[[ Supplied entries, beginning ]]
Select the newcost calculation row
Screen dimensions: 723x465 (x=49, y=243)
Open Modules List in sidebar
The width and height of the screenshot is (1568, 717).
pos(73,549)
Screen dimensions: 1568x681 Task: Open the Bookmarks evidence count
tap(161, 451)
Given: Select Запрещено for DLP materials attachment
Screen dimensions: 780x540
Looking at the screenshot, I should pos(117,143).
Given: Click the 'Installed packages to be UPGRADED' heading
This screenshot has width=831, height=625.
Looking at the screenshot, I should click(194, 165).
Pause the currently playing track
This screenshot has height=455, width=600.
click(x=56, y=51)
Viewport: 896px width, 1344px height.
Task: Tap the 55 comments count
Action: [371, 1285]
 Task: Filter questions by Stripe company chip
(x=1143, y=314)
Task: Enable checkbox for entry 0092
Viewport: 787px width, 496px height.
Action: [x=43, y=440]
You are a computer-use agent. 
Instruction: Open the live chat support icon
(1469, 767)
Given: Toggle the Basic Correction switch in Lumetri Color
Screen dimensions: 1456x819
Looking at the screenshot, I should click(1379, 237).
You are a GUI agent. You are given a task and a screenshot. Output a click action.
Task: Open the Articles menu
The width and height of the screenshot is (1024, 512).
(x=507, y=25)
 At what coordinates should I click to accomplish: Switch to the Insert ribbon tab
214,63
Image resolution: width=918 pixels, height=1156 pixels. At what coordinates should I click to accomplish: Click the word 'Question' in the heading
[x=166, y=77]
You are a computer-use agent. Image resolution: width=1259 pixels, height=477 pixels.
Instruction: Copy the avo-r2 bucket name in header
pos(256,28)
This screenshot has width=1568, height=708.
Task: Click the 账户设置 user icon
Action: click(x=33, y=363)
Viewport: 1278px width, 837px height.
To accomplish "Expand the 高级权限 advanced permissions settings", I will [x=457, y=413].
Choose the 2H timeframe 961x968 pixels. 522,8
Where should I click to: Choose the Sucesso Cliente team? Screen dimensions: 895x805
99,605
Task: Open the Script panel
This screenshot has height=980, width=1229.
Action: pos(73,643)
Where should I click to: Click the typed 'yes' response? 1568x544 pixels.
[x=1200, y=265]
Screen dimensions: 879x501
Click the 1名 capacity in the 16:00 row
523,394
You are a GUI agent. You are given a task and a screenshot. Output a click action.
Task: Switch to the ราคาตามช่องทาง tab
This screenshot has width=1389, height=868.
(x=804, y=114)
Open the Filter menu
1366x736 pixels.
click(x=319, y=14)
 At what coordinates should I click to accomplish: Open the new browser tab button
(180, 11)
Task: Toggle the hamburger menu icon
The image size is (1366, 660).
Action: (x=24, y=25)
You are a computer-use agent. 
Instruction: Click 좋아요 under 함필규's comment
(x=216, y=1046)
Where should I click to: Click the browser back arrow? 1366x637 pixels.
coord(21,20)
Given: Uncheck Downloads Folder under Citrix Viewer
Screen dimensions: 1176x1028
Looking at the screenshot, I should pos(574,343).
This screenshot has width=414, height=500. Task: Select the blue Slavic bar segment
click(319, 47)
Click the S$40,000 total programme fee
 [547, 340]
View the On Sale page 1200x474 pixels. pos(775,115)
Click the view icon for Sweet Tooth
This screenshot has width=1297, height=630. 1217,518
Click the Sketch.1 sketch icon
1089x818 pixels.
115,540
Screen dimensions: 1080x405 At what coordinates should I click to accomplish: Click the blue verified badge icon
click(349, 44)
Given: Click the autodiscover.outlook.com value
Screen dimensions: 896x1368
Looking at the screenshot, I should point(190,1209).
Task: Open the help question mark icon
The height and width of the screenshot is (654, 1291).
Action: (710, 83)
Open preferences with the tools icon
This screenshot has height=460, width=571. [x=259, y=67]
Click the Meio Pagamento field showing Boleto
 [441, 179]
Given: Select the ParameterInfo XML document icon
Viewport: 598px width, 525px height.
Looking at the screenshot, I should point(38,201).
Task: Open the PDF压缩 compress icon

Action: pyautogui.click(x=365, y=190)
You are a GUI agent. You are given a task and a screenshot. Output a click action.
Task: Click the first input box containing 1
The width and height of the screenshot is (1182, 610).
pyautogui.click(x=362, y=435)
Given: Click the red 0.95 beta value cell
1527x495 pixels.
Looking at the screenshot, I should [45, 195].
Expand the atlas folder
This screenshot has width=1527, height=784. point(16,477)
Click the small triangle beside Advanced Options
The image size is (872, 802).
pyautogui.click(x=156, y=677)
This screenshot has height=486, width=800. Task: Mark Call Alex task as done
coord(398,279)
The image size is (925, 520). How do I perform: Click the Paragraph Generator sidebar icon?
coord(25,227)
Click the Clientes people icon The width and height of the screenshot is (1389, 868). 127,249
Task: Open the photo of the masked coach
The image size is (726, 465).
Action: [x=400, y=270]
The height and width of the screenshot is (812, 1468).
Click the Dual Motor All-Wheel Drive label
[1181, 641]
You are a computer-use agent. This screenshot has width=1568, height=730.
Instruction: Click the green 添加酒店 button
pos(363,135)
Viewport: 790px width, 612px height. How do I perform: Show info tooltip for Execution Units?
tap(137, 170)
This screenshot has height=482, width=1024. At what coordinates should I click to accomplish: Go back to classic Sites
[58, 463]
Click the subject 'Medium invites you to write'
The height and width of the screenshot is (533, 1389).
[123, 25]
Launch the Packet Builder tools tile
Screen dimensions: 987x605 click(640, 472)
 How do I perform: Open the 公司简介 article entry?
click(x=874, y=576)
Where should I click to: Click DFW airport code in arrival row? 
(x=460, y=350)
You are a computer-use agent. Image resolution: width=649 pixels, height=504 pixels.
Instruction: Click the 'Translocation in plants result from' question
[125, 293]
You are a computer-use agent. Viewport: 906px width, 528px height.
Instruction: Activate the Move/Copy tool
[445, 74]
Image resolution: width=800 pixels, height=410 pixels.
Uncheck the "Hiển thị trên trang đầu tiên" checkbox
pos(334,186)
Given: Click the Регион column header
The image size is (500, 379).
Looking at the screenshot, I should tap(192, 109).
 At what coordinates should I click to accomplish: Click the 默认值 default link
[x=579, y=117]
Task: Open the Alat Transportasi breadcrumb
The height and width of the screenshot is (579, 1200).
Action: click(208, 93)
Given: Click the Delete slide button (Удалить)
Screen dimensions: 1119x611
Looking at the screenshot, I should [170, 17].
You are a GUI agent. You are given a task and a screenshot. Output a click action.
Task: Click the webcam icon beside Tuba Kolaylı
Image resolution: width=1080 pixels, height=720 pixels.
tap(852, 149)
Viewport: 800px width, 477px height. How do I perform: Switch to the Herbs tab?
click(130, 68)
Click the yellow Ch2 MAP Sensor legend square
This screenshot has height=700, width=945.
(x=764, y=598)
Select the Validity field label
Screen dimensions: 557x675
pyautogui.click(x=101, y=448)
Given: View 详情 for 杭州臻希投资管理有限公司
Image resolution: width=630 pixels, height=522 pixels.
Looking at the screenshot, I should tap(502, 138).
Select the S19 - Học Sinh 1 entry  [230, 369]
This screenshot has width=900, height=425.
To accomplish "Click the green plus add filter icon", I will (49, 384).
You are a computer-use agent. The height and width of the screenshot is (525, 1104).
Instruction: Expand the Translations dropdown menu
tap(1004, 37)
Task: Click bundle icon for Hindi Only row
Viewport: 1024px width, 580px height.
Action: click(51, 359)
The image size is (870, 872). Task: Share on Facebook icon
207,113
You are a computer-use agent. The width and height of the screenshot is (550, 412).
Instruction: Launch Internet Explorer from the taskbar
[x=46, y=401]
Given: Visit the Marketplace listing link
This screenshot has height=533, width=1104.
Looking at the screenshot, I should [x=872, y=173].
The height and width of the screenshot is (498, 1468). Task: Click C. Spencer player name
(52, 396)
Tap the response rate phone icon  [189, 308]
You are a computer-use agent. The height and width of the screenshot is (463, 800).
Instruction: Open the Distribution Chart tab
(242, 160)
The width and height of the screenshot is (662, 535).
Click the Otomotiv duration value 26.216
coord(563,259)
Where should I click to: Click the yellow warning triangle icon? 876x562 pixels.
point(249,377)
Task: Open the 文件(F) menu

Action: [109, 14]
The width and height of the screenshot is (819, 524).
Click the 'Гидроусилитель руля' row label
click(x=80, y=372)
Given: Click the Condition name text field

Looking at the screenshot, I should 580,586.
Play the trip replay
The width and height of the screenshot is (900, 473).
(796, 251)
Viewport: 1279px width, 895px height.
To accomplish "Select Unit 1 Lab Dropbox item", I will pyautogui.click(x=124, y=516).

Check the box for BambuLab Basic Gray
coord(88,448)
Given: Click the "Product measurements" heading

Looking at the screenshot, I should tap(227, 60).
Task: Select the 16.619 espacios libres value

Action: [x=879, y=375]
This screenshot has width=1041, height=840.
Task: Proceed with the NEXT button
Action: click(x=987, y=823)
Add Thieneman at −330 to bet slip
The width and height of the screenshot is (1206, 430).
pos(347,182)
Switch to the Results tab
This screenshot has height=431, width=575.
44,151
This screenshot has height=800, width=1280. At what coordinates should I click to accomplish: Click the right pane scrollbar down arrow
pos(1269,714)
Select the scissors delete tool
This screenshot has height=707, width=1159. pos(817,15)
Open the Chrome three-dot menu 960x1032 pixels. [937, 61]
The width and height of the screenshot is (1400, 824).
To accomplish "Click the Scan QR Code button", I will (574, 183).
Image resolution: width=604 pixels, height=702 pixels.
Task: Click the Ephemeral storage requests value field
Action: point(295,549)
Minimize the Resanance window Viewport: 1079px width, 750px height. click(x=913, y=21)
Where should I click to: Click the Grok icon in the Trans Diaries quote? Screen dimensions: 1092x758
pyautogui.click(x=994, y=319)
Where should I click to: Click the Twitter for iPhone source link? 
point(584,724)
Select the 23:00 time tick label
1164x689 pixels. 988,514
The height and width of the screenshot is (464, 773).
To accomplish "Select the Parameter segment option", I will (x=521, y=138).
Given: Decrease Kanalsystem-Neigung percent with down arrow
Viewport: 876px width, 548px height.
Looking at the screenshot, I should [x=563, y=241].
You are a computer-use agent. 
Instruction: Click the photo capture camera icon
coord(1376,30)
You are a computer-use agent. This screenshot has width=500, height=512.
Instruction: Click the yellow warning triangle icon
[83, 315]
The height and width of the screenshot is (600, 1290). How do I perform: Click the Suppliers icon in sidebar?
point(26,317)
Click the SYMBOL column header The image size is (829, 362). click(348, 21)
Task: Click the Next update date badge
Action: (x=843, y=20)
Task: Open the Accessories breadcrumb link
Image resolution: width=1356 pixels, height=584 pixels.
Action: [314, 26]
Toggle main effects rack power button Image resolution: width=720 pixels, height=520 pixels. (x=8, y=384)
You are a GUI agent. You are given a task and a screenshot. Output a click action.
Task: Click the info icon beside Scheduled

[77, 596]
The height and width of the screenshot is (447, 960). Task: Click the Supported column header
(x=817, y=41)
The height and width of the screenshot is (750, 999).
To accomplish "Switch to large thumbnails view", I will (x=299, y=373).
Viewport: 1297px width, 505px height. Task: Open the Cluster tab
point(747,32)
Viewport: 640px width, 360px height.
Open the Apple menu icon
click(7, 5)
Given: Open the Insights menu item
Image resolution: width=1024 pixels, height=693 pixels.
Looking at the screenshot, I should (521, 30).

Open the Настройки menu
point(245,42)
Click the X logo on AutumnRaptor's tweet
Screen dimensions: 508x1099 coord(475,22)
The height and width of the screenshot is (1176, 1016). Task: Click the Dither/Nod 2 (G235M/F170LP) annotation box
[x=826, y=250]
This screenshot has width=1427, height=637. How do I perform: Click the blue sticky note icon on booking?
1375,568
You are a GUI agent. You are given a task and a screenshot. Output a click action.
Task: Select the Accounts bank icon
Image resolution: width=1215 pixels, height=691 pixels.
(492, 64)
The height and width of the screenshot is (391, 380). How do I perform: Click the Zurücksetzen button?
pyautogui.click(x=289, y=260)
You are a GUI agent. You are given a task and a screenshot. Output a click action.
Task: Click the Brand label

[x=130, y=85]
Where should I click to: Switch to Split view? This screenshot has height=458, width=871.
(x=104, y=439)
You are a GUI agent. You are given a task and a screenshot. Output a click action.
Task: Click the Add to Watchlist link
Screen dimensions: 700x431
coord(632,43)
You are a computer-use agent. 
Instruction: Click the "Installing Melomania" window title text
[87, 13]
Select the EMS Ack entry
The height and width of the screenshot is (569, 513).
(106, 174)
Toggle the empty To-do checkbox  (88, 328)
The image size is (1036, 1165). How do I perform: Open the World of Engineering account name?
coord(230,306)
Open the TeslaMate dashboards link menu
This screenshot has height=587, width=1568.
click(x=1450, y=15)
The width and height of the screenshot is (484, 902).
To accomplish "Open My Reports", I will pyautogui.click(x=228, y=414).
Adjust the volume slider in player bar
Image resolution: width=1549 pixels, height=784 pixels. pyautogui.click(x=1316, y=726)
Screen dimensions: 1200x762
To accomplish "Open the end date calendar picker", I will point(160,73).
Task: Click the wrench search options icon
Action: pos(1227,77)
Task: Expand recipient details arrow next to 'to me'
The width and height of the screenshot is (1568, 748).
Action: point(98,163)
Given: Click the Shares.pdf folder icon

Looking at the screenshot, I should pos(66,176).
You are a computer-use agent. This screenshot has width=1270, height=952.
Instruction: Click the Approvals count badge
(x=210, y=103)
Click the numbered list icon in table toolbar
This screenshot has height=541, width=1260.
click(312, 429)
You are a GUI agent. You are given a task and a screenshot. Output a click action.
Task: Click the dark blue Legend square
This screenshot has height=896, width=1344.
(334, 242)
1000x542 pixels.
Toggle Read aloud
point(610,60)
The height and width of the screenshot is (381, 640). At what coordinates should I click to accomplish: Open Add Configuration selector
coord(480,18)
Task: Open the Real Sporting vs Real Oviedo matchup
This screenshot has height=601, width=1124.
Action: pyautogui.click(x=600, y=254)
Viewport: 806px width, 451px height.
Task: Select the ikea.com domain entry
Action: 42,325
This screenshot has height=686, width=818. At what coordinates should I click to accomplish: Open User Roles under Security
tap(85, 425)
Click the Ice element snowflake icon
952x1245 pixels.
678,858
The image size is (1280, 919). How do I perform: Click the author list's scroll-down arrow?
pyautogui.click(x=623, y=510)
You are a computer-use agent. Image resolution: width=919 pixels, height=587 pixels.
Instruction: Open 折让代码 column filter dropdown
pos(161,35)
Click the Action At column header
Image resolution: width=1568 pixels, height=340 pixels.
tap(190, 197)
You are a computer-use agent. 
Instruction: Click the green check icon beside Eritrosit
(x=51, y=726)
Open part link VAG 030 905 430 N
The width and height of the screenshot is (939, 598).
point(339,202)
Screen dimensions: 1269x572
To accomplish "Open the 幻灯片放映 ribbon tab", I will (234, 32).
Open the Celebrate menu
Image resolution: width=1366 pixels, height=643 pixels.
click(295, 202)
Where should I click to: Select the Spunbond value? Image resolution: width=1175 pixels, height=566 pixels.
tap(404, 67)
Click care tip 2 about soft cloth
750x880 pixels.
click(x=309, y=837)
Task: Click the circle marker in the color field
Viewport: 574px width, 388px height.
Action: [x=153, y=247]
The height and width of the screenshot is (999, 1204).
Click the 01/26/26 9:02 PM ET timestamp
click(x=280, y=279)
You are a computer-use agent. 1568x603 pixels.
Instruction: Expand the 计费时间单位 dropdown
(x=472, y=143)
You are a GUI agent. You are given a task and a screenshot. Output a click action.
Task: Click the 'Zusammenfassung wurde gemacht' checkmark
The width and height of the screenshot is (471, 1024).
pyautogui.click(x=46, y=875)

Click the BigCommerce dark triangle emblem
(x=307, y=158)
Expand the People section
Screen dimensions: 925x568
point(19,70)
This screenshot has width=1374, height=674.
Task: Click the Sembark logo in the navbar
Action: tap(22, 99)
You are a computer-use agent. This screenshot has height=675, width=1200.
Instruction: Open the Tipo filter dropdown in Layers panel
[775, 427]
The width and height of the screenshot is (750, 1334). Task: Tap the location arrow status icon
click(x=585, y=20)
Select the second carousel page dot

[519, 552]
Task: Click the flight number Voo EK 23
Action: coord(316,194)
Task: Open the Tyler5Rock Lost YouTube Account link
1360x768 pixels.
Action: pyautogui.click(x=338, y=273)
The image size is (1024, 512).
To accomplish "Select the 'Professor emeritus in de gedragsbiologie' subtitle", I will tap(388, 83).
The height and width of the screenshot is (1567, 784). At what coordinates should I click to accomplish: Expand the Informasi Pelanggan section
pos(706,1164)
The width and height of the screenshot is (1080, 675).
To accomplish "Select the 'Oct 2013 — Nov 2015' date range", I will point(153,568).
[[ Supplied entries, end ]]
_Exercise objective_
Go over the listing above and return each line with "breadcrumb".

_Expected answer_
Task: Open the Alat Transportasi breadcrumb
Task: Open the Accessories breadcrumb link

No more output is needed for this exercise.